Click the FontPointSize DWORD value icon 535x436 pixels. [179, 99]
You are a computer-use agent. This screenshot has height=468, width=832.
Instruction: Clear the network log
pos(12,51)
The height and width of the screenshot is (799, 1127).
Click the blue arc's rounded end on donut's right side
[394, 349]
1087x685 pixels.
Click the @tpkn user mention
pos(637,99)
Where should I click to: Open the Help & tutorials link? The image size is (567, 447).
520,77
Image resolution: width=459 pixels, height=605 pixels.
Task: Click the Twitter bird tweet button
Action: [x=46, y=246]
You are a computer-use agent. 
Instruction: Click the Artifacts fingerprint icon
···
## Work to complete
Recast the lines from the very first one through the one containing "pos(637,99)", inclusive, as a Markdown table with the columns Row and Line. Skip any blank lines.

## Answer to this task
| Row | Line |
|---|---|
| 1 | Click the FontPointSize DWORD value icon 535x436 pixels. [179, 99] |
| 2 | You are a computer-use agent. This screenshot has height=468, width=832. |
| 3 | Instruction: Clear the network log |
| 4 | pos(12,51) |
| 5 | The height and width of the screenshot is (799, 1127). |
| 6 | Click the blue arc's rounded end on donut's right side |
| 7 | [394, 349] |
| 8 | 1087x685 pixels. |
| 9 | Click the @tpkn user mention |
| 10 | pos(637,99) |